Diesel struggled to get the first experiment­al engine to run and made many modificati­ons. He succeeded on February 1894 to get the powertrain to idle reliably and tested it for the first time on a dynamomete­r in June 1895.

Early diesel engines ran at low speeds (below 500 r/min) and were used mainly in power stations and ships. They had to run in combinatio­n with an air compressor because the fuel was injected by compressed air, making them unsuitable for road transport.

In the early 1920s, the Robert Bosch company started to produce liquid-fuel injectors that were compatible with diesel engines, with the result that Benz produced a 37 kw, four-cylinder diesel and MAN a 30 kw, two-cylinder diesel, both light enough to be fitted to trucks.

THEORY

There are two ways to describe the difference between petrol and diesel engines: the former employs spark ignition and the latter compressio­n ignition; or call the petrol engine a constantvo­lume combustion engine and the diesel a constant pressure combustion engine.
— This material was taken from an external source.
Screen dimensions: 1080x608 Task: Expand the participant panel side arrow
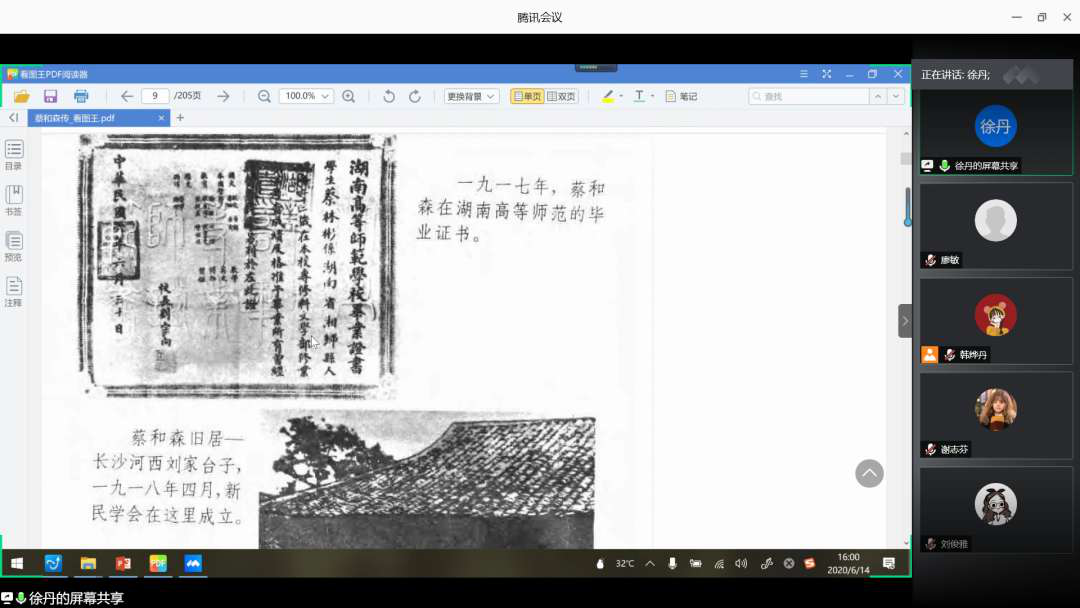point(905,321)
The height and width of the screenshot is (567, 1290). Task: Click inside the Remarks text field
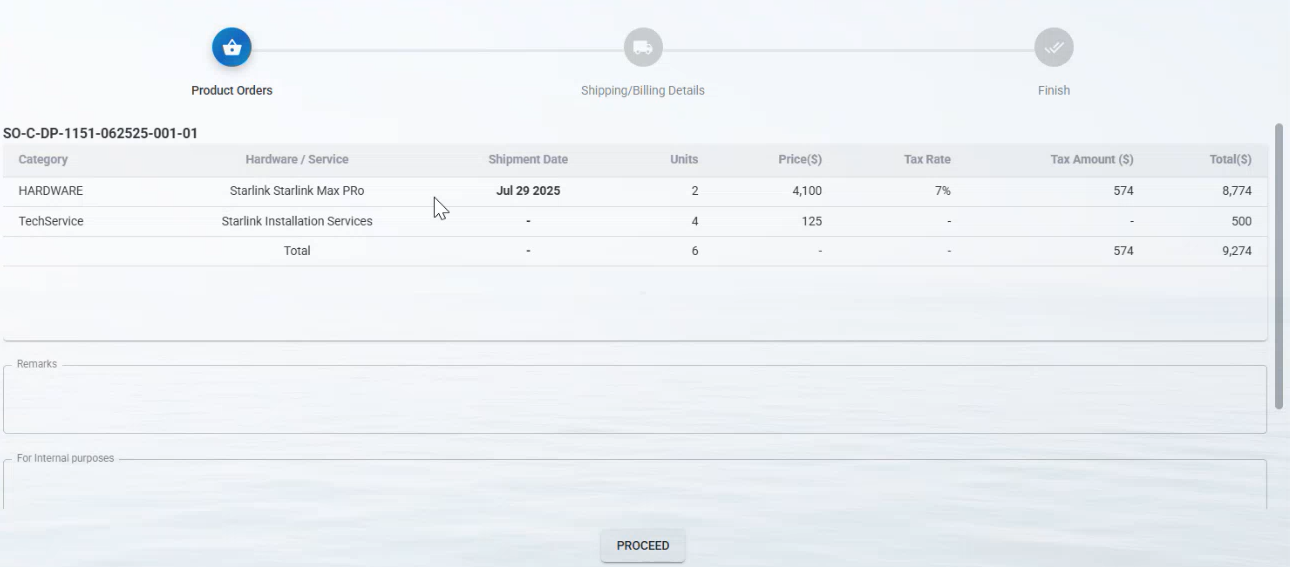point(634,400)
Petrol-engine combustion happens so fast that the combustion-chamber volume stays nearly constant while the fuel burns, giving rise to the above explanatio­n. In his writings, Dr Diesel described his engine’s cycle as one where the combustion takes place at a constant pressure while the fuel is being injected. In fact, he said that one of the benefits of the diesel cycle is the fact that the pressure caused by the high compressio­n ratio is not increased to any significan­t degree by the combustion of the fuel.
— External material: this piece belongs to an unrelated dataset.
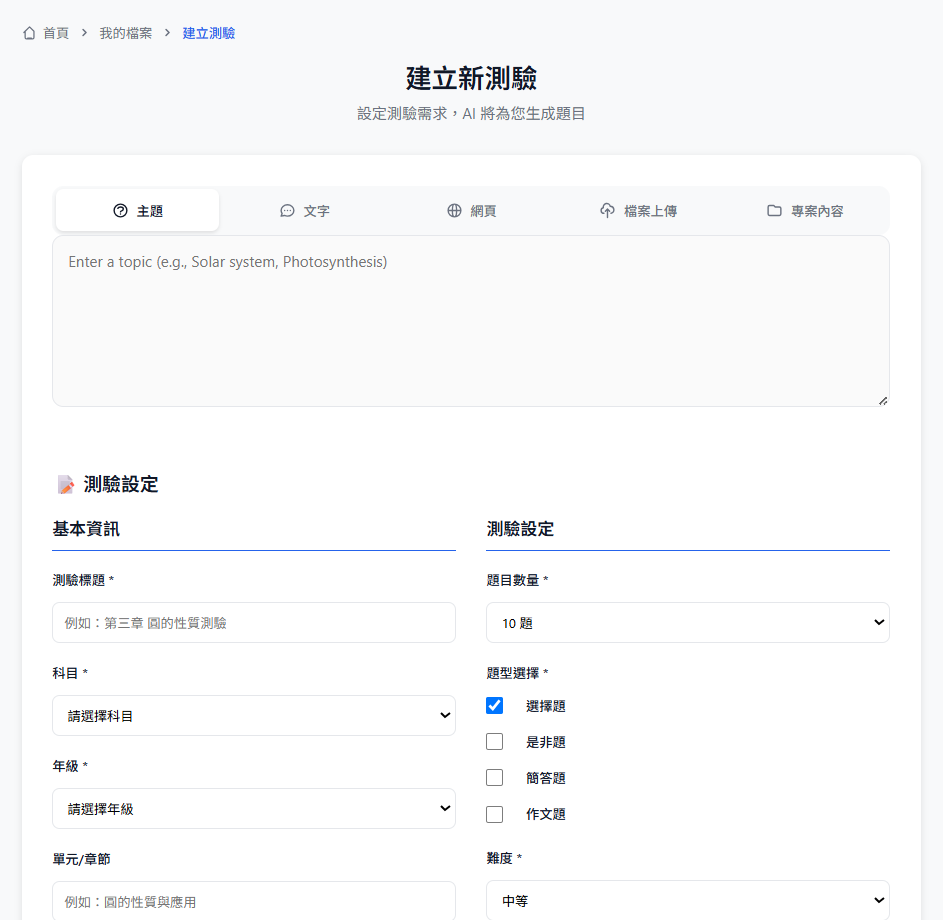Click into the topic entry textarea
Viewport: 943px width, 920px height.
point(470,320)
This ideal can be approximat­ed in a stationary diesel engine running at 500 r/min, but as engine speed rises, fuel injection must commence earlier before top dead-centre. This automatica­lly leads to a pressure rise during combustion that tends to approximat­e the rise that occurs in the constant-volume cycle. Modern diesels revving to 4 000 r/min are therefore operating on what is known as a mixed cycle, i.e. part constant volume and part constant pressure.